4. Insgesamt verliert die Kirche ihre Fähigkeit, die Welt zu prägen. Ihre alte Prägekraft bezüglich des Lebensstils der Menschen, in der Kunst und Architektur, in der Philosophie und Literatur, im gesellschaftlichen Umgang etc. geht verloren. Fast nichts davon ist mehr übrig. Die frühere Prägekraft der Kirche kann man noch in den alten Kirchen oder in der sakralen Kunst in den Museen bewundern. Aber das Leben hier und jetzt sucht sich andere Leitbilder.
5. Eigentlich an erster Stelle müsste in dieser Auflistung die Fähigkeit zur spirituellen Erneuerung der Gesellschaft genannt werden, das heißt, die Vermittlung der Gnade Christi als Voraussetzung der Gesundung der Gesellschaft. Sicher, die Kirche erteilt noch die Sakramente und diese haben eine effektive Wirkung in den Menschen und damit auch einen Einfluss auf die Gesellschaft. Doch diese Wirkung bleibt gering aufgrund der oben genannten Gründe.
Die Situation der Kirche ist äußerst bedrohlich.
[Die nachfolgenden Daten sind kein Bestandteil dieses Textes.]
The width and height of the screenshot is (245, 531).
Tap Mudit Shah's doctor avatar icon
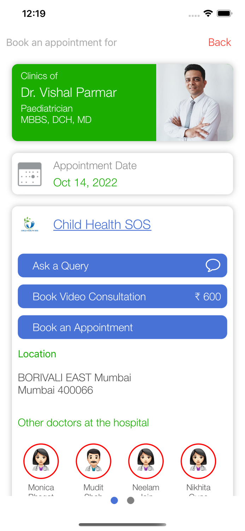tap(93, 461)
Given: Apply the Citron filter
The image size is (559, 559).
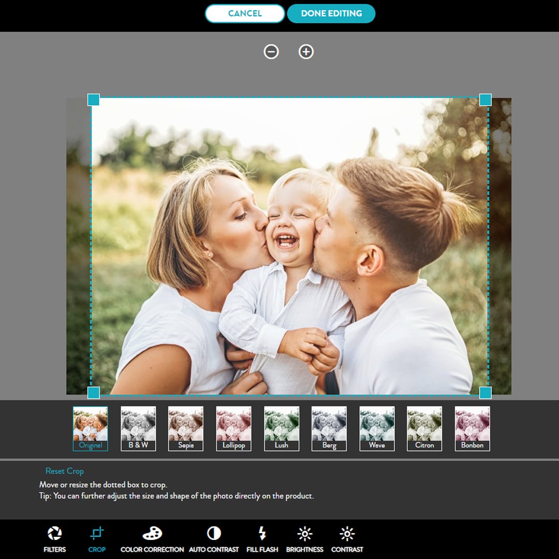Looking at the screenshot, I should [x=424, y=429].
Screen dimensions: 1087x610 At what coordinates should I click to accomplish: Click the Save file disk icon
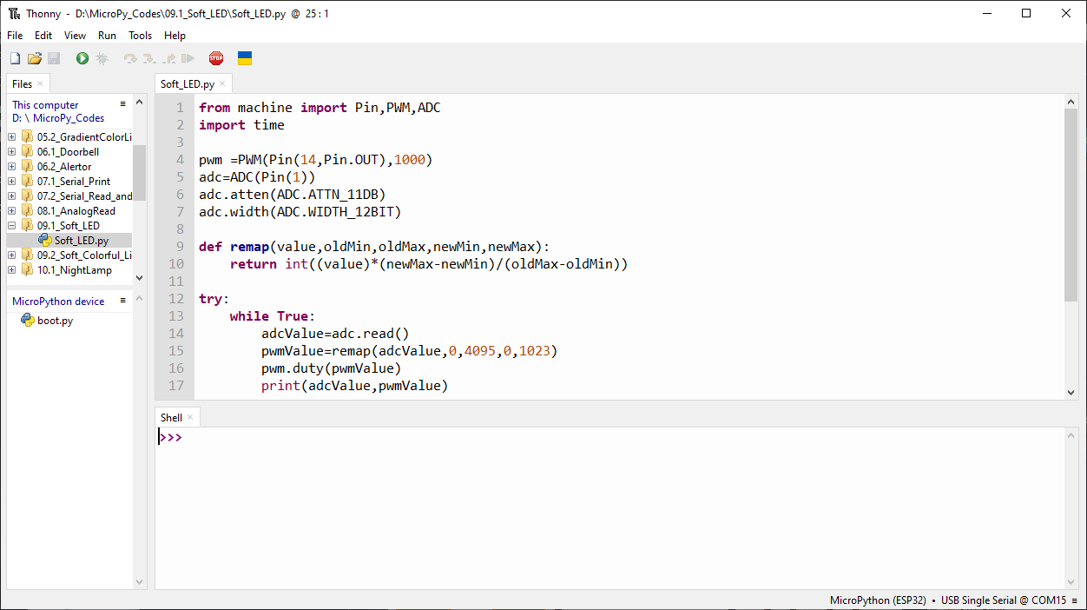(54, 58)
Deutschland befindet sich in einem Dekadenzprozess, der aufzuhalten zu sein scheint. Deutschland braucht in dieser Situation keine Bischöfe, die absurde neumodische Ideen übernehmen und in der Kirche anwenden wollen. Nein, Deutschland braucht Heilige – Kleriker und Laien – die mit dem Eifer eines heiligen Bonifatius wirksam sind. Die Menschen für die Botschaft Christi zu öffnen und zu begeistern.